The challenge of the project is to show how an industrial process of production can be connected with a highly personal home environment. To make the logistics of this serial production of one-offs manageable, the architect for the Witte de Withstraat cooperated with the IAAA to develop a special algorithm using the Artificial programme. A random series of configurations was generated, one of which was selected and elaborated further.


Artificial Whoever wants to build in a more flexible and varied way has to participate in the building process and to give the impression of being personally responsible for every detail of the building that is to be designed. You have to design at a higher level of abstraction and only specify rules of play and limiting conditions; the specific elaboration is left up to the final user or to chance.


There is a rich tradition of this more distanced approach in the arts. Ever since Marcel Duchamps, more and more artists have taken up the challenge to produce non-intentional art, which was already implicit in Immanuel Kant’s view that our rationality is more limited than our cognition, i.e., that we know more than we can articulate. All kinds of very different tendencies have developed protocols for the creation of works of art by more or less autonomous processes. They are set in motion by the artists, but the final result is not known in advance: écriture automatique, action painting, biological processes, aleatory art. Sol LeWitt (1969): ‘The artist’s will is secondary to the process he initiates from the idea to completion […]. The process is mechanical and should not be tampered with. It should run its course’.


The clearest example of a distanced approach is algorithmic art, a term for a work or category of art that can be described by a rule of calculation (an algorithm) that is laid down with mathematical precision – in other words, complex and unpredictable processes are defined by means of fully explicit rules, which are then consistently and accurately implemented by the computer.


In theory a simple algorithm can be carried out by hand, but when we speak of algorithmic art we usually have in mind computer-generated art. By means of an algorithm you can define a large category of different images with full precision, for example by indicating that all possible variants within a certain pattern must be systematically gone through. The algorithm is a ‘meta work of art’: the mathematical characterisation of a collection of possible works of art (Scha and Vreedenburgh, 1994). A similar question is at issue in architecture as in art, with the difference that the production process (viz. keeping the cost of producing building down to a minimum) is even more constrictive in architecture than in art. To avoid the production of monocultures, designers have to be able to link pluriformity with a precisely described process of production. Here lies the potential of a programme like Artificial, written by Remko Scha and Jos de Bruin from IAAA (Institute of Artificial Art Amsterdam), which can generate arbitrary works of art in this way. The designers draw up rules of play in a process of this kind that determine which situations are possible. In this way the architect can take decisions for a specific context on scale, rhythm or the repertoire of applicable elements. Each specific situation receives a morphology of it own.
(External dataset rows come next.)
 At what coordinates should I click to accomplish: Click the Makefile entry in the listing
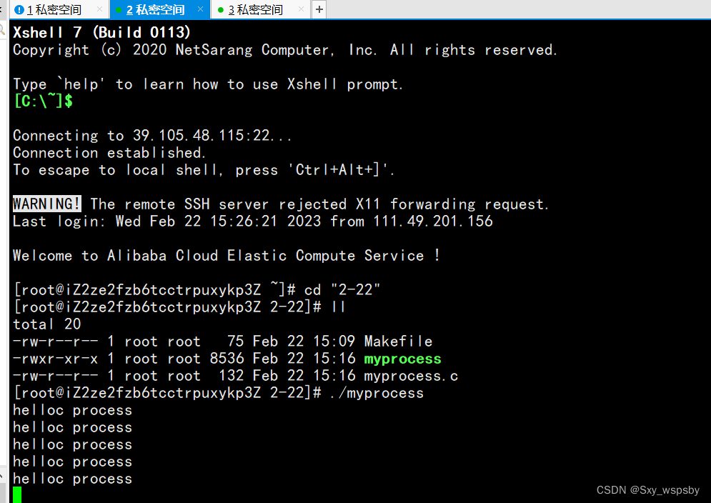pos(398,342)
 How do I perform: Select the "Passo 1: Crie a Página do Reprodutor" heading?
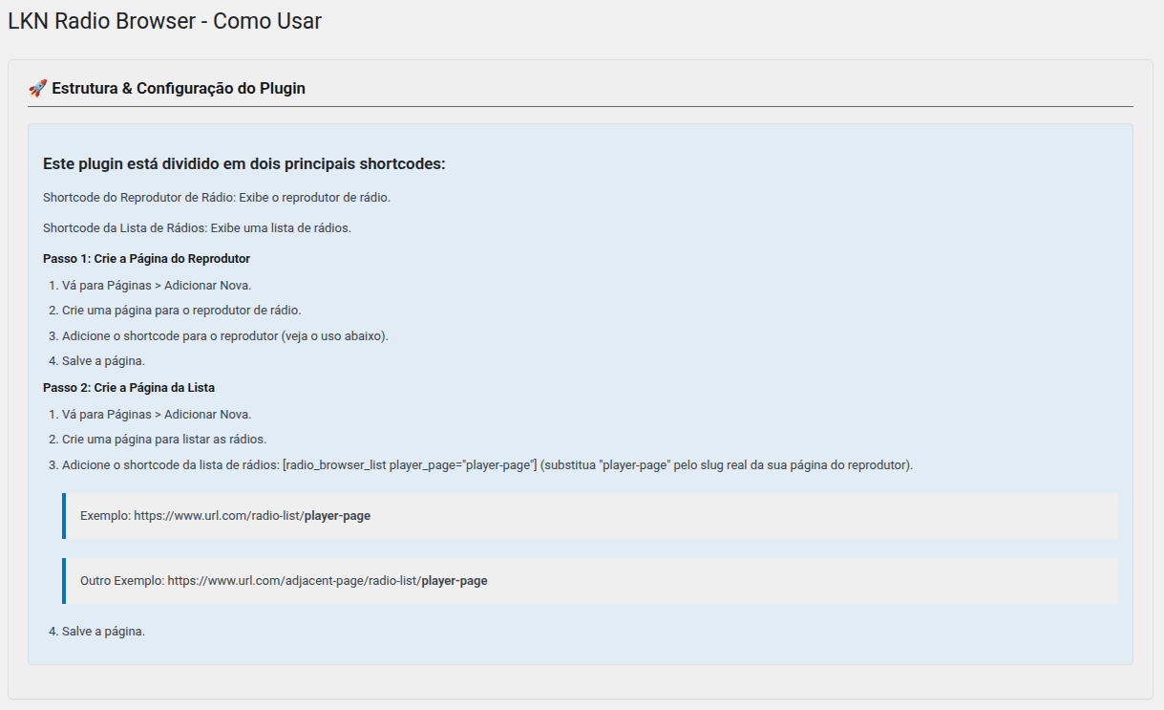pyautogui.click(x=146, y=259)
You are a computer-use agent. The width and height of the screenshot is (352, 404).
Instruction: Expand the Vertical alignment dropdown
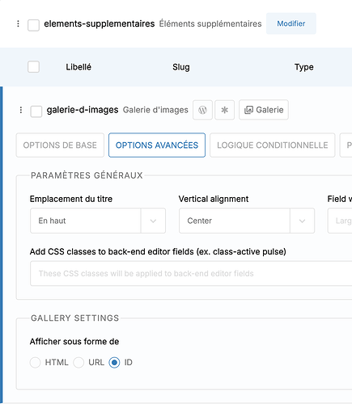(247, 221)
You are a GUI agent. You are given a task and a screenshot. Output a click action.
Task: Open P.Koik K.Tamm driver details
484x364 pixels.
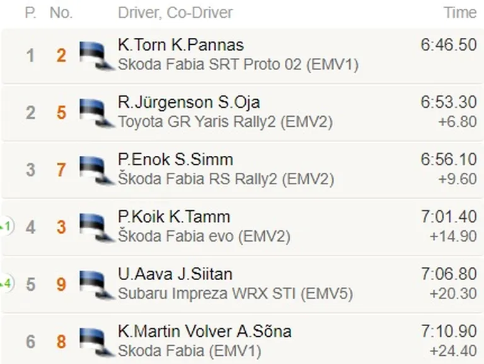click(174, 217)
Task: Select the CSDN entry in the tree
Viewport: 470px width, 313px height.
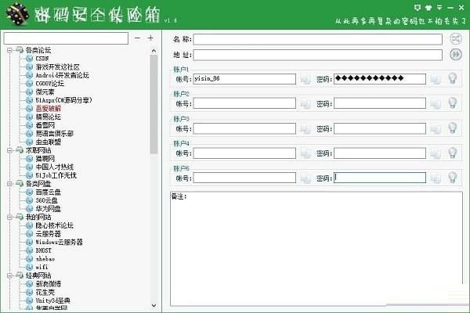Action: (x=42, y=58)

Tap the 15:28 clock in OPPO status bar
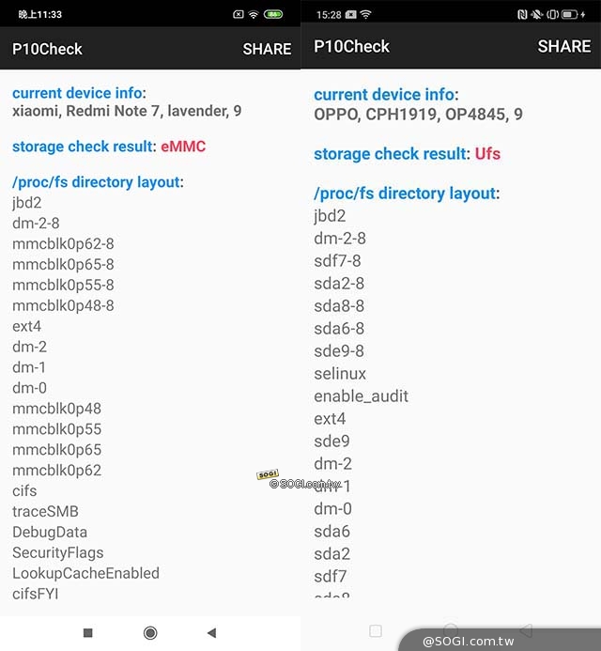(329, 15)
This is how the penthouse in the Witte de Withstraat in Rotterdam was designed. Archipelontwerpers formulated a number of rules of play, after which IAAA converted them into algorithms. Afterwards arbitrary spatial configurations could be generated. One of them was the basis of the design that Archipelontwerpers went on to elaborate.


The use of computer programmes in the design processes is no longer unusual. There are a good many architects who work with them, like Greg Lynn, Foreign Office, Ben van Berkel, Lars Spuybroek, and Kas Oosterhuis. Their method is called ‘parametric design’. They introduce several parameters (from highly specific, such as the orbit of the sun, to highly abstract), which will subsequently affect the shape of the final building. This places the legitimation of the architectural object outside the sphere of influence of the architect. But in most cases the architect will resume his position by eventually selecting and freezing a particular configuration from the process. The term ‘fluid architecture’ refers mainly to the blob-like designs in which this can result, and not to the permanent status of change.


The difference in the use of Artificial for the penthouse in the Witte de Withstraat lies not so much in the use of software of a different kind, but rather in the reason for using it. Archipelontwerpers were concerned in this project less with the complexity of the architectural object than with breaking open the (industrial) process of production in which architecture is imprisoned. In their view, this process could be driven in a formally unambiguous way by means of algorithms, while the result would be an unpredictable industrial series of unique products. This approach may prove to be extremely suitable when it comes to giving rooftop building a chance.